Report every line of the entries below that contains the string "pixels", matching case exactly.

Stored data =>
________________________
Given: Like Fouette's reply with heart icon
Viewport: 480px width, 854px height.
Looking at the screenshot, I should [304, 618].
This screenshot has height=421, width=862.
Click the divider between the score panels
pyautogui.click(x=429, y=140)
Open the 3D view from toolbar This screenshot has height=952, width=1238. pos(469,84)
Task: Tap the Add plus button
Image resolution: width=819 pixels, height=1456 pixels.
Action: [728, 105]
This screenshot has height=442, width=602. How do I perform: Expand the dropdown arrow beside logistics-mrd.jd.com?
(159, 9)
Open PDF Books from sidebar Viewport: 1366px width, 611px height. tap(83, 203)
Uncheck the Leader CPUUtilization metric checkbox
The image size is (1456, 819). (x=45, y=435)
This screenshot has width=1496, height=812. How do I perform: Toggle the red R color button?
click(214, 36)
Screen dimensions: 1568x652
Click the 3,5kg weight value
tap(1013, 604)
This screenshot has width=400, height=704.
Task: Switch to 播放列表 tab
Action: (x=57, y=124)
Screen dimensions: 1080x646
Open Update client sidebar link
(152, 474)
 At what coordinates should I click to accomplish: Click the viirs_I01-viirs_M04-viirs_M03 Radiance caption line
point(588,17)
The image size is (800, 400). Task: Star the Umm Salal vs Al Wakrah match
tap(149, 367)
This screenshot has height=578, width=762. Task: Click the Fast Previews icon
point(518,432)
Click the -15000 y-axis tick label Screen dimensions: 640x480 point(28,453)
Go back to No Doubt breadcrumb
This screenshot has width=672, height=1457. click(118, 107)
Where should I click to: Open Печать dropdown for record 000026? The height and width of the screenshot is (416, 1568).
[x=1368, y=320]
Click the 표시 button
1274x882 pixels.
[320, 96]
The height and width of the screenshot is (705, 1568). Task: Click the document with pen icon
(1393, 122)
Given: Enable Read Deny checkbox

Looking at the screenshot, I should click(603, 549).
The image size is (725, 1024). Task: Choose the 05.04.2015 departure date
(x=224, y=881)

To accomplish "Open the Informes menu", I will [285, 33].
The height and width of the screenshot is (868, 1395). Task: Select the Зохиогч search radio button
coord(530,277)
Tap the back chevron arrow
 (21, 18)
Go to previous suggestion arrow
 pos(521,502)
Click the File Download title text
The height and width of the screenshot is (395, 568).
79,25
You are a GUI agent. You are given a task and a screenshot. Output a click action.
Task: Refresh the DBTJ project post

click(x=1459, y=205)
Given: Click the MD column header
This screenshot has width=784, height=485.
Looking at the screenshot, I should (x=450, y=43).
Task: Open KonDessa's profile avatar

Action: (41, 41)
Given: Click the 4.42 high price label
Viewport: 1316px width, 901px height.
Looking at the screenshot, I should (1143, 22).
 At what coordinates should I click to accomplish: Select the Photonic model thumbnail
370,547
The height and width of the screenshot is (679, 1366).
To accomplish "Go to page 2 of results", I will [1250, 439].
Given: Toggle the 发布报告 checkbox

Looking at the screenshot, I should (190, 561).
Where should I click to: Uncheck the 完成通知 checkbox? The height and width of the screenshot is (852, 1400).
________________________
Task solution =>
Image resolution: width=819 pixels, height=1456 pixels.
1274x882 pixels.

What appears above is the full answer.